Directed evolution is widely used to optimize protein folding and solubility in cells. Although the screening and selection of desired mutants is an essential step in directed evolution, it generally requires laborious optimization and/or specialized equipment. With a view toward designing a more practical procedure, we previously developed an inducible plasmid display system, in which the intein (auto-processing) and Oct-1 DNA-binding (DBD) domains were used as the protein trans-splicing domain and DNA-binding module, respectively. Specifically, the N-terminal (CfaN) and C-terminal (CfaC) domains of intein were fused to the C-terminal end of the His-tag and the N-terminal end of Oct-1 DBD to generate His₆-CfaN and CfaC-Oct-1, respectively. For such a system to be viable, the efficiency of protein trans-splicing without the protein of interest (POI) should be maximized, such that the probability of occurrence is solely dependent on the solubility of the POI. To this end, we initially prevented the degradation of l-arabinose (the inducer of the P_BAD promoter) by employing an Escherichia coli host strain deficient in the metabolism of l-arabinose. Given that a low expression of His₆-CfaN, compared with that of CfaC-Oct-1, was found to be conducive to the generation to a soluble product of the protein trans-splicing event, we designed the expression of His₆-CfaN and CfaC-Oct-1 to be inducible from the P_BAD and P_T7 promoters, respectively. The optimized system thus obtained enabled in vitro selection of the plasmid–protein complex with high yield. We believe that the inducible plasmid display system developed in this study would be applicable to high-throughput screening and/or selection of protein variants with enhanced solubility.

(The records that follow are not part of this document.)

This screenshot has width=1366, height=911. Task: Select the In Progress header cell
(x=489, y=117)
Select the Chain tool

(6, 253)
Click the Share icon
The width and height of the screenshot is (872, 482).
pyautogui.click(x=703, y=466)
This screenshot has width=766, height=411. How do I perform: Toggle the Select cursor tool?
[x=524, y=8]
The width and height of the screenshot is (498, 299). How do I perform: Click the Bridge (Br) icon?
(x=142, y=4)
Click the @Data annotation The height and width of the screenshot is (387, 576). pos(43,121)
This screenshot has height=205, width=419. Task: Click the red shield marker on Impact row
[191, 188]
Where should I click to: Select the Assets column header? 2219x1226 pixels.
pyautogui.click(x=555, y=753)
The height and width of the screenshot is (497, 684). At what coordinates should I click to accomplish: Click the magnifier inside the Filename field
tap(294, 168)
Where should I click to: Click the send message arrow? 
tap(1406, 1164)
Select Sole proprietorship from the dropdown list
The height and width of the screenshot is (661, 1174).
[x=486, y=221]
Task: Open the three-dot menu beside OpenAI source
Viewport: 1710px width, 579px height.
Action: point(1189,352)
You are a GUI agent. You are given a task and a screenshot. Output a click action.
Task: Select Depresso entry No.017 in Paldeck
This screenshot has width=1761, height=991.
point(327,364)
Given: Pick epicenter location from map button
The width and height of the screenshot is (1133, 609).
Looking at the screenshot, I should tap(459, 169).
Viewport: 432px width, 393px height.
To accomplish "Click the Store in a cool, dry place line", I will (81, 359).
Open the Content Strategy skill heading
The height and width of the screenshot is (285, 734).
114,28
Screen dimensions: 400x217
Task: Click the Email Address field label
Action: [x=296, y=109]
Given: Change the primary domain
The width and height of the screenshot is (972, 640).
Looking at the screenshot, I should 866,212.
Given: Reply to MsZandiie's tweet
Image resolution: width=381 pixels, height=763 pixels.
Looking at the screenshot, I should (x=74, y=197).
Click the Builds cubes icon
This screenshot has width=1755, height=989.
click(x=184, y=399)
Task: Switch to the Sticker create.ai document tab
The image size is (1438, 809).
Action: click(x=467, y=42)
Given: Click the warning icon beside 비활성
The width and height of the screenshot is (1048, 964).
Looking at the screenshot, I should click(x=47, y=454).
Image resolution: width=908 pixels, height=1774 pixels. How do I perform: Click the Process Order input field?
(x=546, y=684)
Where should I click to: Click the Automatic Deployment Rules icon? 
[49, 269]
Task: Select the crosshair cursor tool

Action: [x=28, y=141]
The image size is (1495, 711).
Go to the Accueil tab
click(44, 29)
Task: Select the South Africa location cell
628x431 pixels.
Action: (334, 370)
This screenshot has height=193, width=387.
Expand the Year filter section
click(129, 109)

定向进化广泛用于优化细胞中的蛋白质折叠和溶解度。虽然筛选和选择所需的突变体是定向进化的必要步骤，但它通常需要费力的优化和/或专门的设备。为了设计更实用的程序，我们之前开发了一种诱导型质粒展示系统，其中使用内含肽（自动加工）和 Oct-1 DNA 结合（DBD）域作为蛋白质反式剪接域和 DNA -binding 模块，分别。具体而言，intein 的 N 端 (CfaN) 和 C 端 (CfaC) 结构域与 His 标签的 C 端和 Oct-1 DBD 的 N 端融合以生成 His ₆-CfaN 和 CfaC-Oct-1，分别。为了使这样的系统可行，没有感兴趣的蛋白质（POI）的蛋白质反式剪接的效率应该最大化，使得发生的概率仅取决于POI的溶解度。为此，我们最初通过使用缺乏l-阿拉伯糖代谢的大肠杆菌宿主菌株来防止l-阿拉伯糖（P _BAD启动子的诱导剂）的降解。鉴于与 CfaC-Oct-1 相比，His ₆ -CfaN的低表达有助于产生蛋白质反式的可溶性产物-剪接事件，我们设计了 His ₆ -CfaN 和 CfaC-Oct-1 的表达，分别由P _BAD和P _T7启动子诱导。由此获得的优化系统能够以高产率在体外选择质粒-蛋白质复合物。我们相信本研究中开发的诱导型质粒展示系统将适用于高通量筛选和/或选择具有增强溶解度的蛋白质变体。